___ INFORMATION GIVEN ___
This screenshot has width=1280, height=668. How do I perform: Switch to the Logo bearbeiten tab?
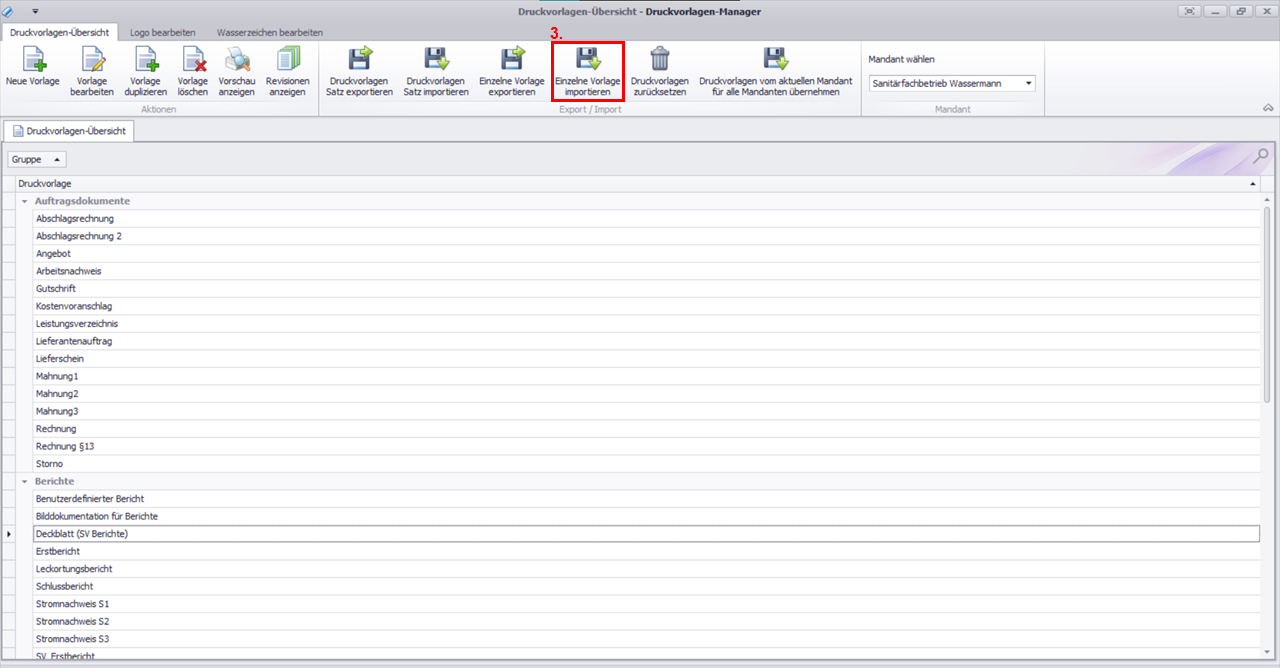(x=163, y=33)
___
___ INFORMATION GIVEN ___
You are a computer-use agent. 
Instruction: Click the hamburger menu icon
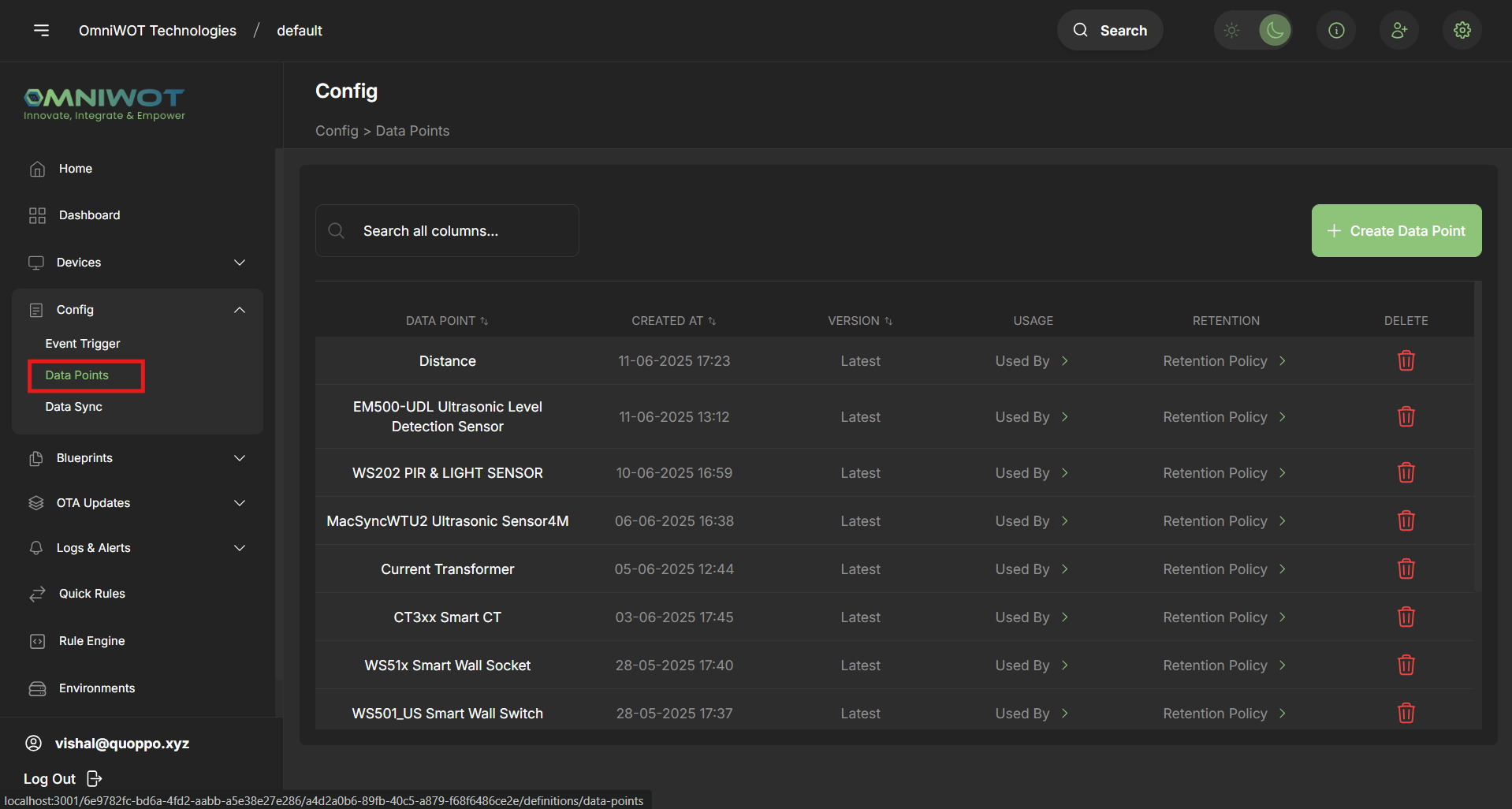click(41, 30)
___
REQUIRED TASK: Please revise the entries from the line with "This screenshot has" to the line with "(x=163, y=33)", changing "Switch to" to "Go to" and leaving everything else as it is. Leave the pictures out of your version.

RESULT OF THE TASK:
This screenshot has width=1280, height=668. How do I perform: Go to the Logo bearbeiten tab?
(x=163, y=33)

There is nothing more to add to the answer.